Paige and I have become really resourceful when it comes to making our meals. Since we are on a budget it is crucial for us to find whats in season and where the good quality shops are. We have been lucky to have found an awesome Butcher (Vermeys Quality Meats) that is about a 4 min walk from our apartment and have a few little boutique markets nearby. I am sure Paige has mentioned that there is a lack of good ethnic foods in Hobart especially Mexican food. It is virtually non-existent. So with our resourcefulness I have been piecing together ingredients so that I can replicate my mothers cooking and the mexican cuisine that both Paige and I long for every day.
I know that Paige has gotten tired of me selling my mexican cooking to all our friends every time food from home came up. So instead of just talking the talk I have been walking the walk. Before we left home I made sure I spent a day with my Mom learning the craft or her delicious salsas. Since we got here in Tassie I have been trying to find ingredients to make that mexican flavor, and I think I made my mom proud last night.
It is funny that when we have something so accessible you become compliant and lazy. I never spent so much time back home trying to make mexican food. I mean, I would make simple stuff like tortillas, pico de gallo, and carne asada. But, I would never dive deep into the world of toasted salsas with sesame seeds, guajillo and arbol peppers, and a sauted tomato let alone carnitas. In the last couple of weeks I have been practicing my skills with the tortillas, making corn (with store bought masa), flour, and a combo with wheat flour and corn. My salsas are becoming consistent batches of vinegar base arbol spicy salsa, sauteed guajillo and arbol peppers with steamed tomato salsa and the iconic pico de gallo. The beans are getting rich in texture and flavorful. The rice….well lets not go there yet, we have a few more months left here. With all my sides and toppings ready (besides the rice) I needed the main ingredient to any mexican course, the meat. Everybody back home knows that my choice when ordering a taco or a burrito is Carnitas. So the decision was easy that I would try my hand at that. But it was pretty daunting at first, I remember the huge copper pots my uncles would use to deep fry the pork. Not having a huge copper pot or the desire to use it made me search for other options.
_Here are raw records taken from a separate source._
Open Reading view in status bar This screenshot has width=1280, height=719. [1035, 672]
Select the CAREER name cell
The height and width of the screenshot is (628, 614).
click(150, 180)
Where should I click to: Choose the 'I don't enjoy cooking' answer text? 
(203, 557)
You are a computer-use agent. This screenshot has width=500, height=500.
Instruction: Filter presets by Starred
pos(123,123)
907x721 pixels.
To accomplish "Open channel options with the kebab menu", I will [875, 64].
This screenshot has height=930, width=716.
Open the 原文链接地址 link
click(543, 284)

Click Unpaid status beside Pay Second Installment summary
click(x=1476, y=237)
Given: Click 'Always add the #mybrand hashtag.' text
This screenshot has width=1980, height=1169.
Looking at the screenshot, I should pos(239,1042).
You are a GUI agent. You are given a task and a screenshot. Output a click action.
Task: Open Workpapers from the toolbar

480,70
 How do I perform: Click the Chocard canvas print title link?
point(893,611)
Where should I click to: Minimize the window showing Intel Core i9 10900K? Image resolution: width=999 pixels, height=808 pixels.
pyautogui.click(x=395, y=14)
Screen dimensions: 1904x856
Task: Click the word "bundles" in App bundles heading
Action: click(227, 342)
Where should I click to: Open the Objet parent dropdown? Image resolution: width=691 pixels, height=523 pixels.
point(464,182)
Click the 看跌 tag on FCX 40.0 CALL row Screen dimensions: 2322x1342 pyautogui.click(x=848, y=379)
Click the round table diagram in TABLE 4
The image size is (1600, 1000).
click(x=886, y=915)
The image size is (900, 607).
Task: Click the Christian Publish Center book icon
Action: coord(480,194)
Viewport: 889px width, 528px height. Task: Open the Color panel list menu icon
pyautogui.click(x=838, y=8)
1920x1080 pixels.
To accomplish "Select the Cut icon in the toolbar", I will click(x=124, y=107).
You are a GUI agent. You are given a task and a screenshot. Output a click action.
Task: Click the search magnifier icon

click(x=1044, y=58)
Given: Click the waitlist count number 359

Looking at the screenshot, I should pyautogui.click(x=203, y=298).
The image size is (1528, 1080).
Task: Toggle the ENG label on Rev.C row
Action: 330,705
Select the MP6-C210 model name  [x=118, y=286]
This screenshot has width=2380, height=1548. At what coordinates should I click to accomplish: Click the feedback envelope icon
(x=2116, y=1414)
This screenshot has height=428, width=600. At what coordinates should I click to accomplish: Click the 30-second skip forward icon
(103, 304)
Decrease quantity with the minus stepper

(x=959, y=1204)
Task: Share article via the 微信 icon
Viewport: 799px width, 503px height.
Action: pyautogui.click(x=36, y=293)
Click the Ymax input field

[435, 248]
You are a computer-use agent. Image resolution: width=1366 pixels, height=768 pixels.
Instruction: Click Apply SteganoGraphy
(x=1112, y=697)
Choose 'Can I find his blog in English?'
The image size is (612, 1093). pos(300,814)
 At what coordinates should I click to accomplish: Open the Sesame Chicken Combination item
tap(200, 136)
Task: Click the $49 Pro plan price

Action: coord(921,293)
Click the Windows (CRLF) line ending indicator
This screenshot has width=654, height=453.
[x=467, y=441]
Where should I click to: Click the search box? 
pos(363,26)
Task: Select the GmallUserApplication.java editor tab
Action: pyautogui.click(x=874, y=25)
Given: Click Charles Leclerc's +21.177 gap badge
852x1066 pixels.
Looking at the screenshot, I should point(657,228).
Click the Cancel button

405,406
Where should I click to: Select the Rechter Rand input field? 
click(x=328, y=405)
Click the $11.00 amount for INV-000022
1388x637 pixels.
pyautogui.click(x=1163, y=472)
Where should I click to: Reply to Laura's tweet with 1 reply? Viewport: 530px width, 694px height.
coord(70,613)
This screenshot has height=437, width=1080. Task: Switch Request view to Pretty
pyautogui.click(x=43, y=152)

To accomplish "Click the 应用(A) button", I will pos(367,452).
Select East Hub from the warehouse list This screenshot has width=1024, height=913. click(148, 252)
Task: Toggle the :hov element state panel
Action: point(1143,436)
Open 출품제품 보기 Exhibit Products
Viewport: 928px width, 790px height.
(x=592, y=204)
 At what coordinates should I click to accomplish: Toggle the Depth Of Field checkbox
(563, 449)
There were a few recipes out there but nothing seemed quite right. I decided to piece a few together and give it a go. I went to Vermeys and asked them for pork shoulder, No problem, I got some beautiful Bruny Island rolled pork shoulder that smelled so good you never would buy anything else. I cut it up in 3-4 inch chunks and salted it heavily. I put it in the fridge and let it sit for about 3 days. I then heated up the Le Creuset and browned the pork with a bit of butter. After it was properly browned I put a cup of water and scraped the bits on the bottom. Then a couple of bay leaves later, a bit of black pepper, and enough water to barely cover the pork I put it in the oven at about 400 degrees for a couple hours. Remember, this was a piecing of a lot of recipes and my goal of making the meat as simple as possible. Some recipes called for oranges, others coke, gross…not for me.
Well, anyway, IT WAS DELICIOUS!!! So good. I might have some now for breakfast.